芬奇教授的观点并不是说宗教的主要职责是疾病防御。就这一观点生物学家提出诸多假设,各不相同。并不是所有人都接受道金斯先生关于宗教的起源的病理学假设。一些人将宗教视为于乱世之中促进群体团结的途径,抑或是追求团结过程中的一个意外结果。这种团结促进说正是芬奇教授的理论基点之一。另一个基点是认为细菌、病毒及其它一些寄生物是推动进化的强大动力。比如说许多生物学家认为性就是对寄生病菌的一种反应。由此而来的基因多次重组就意味着任何一对夫妇至少有一些后代能够对特定疾病免疫。
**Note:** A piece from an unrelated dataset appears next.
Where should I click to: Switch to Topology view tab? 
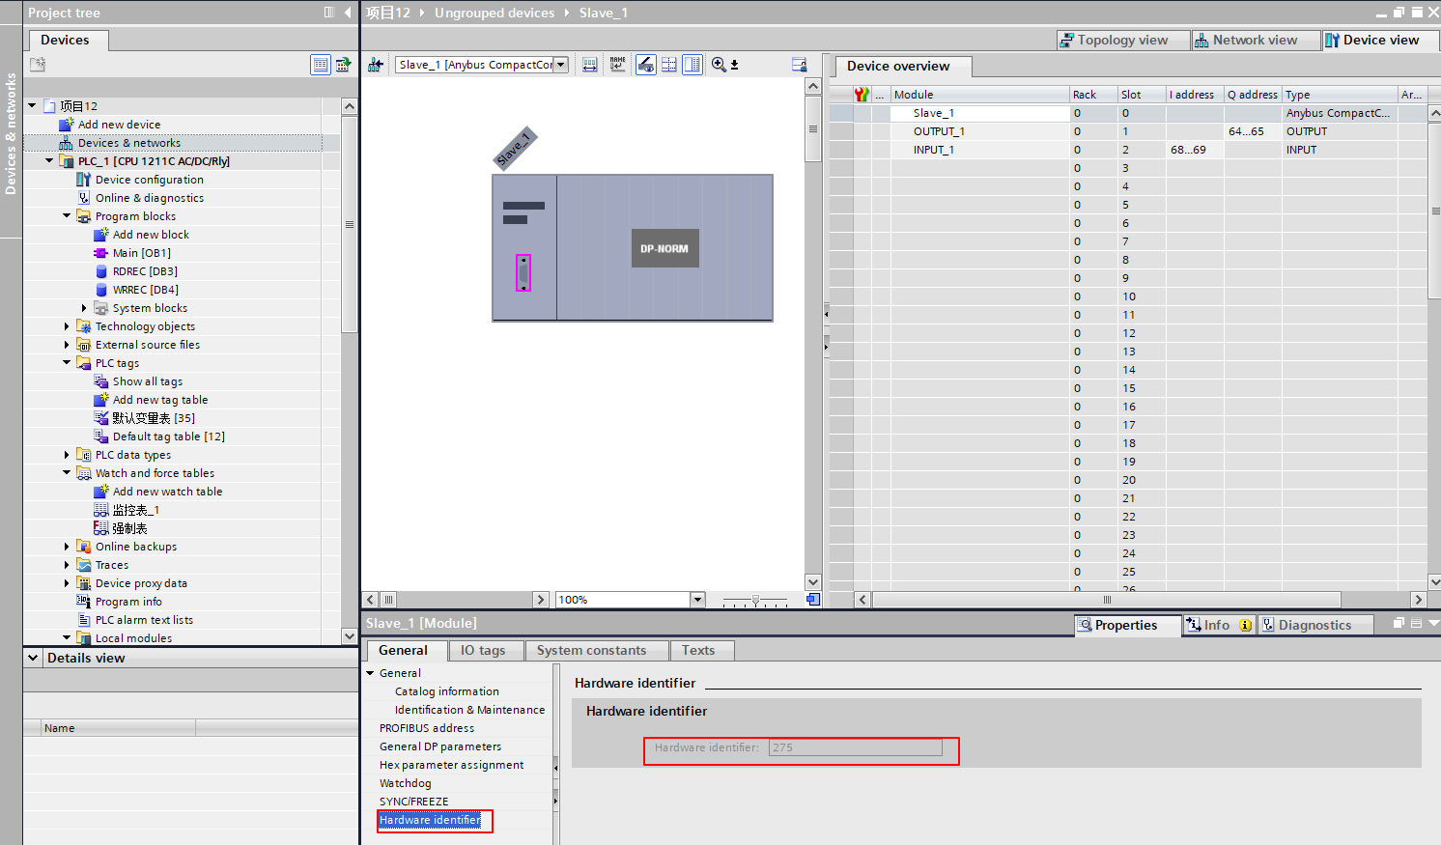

Mr Fincher and his colleague Randy Thornhill wondered if disease might be driving important aspects of human social behaviour, too. Their hypothesis is that in places where disease is rampant, it behoves groups not to mix with one another more than is strictly necessary, in order to reduce the risk of contagion. They therefore predict that patterns of behaviour which promote group exclusivity will be stronger in disease-ridden areas. Since religious differences are certainly in that category, they specifically predict that the number of different religions in a place will vary with the disease load. Which is, as they report in the Proceedings of the Royal Society, the case.
芬奇教授和他的同事蓝迪·索契尔提出疑问:疾病会不会也是引起人类重要社会行为的诱因?他们假定在疾病泛滥的地区,为了降低传染风险,除非必要,各个群体之间一般不会彼此接触。因此,他们推断在疫区排他的行为模式将更加有力。宗教当然属于排他行为,他们还明确地预测出随着疫情轻重不同,某一地区的宗教数量也会不同。
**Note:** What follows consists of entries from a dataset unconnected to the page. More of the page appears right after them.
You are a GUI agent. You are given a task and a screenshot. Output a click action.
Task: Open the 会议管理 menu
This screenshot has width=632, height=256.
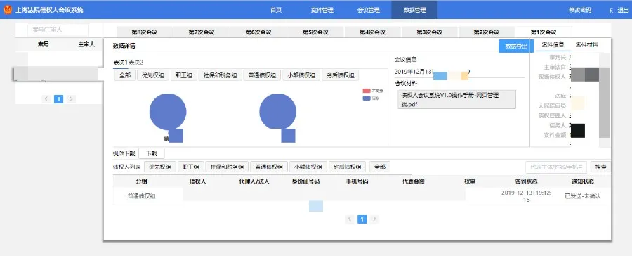pyautogui.click(x=369, y=10)
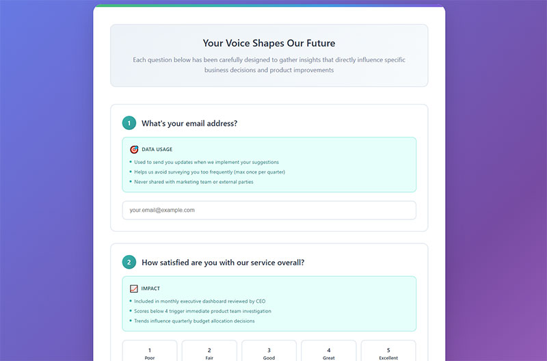This screenshot has width=547, height=361.
Task: Click the DATA USAGE label text
Action: [157, 149]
Proving the point involved collating a lot of previous research. Even defining what constitutes a religion is fraught with difficulty. But using accepted definitions of uniqueness, exclusivity, autonomy and superiority to other religions they calculated that the average number of religions per country is 31. The range, though, is enormous-from 3 to 643. Côte d’Ivoire, for example, has 76 while Norway has 13, and Brazil has 159 while Canada has 15. They then did the same thing for the number of parasitic diseases found in each country. The average here was 200, with a range from 178 to 248.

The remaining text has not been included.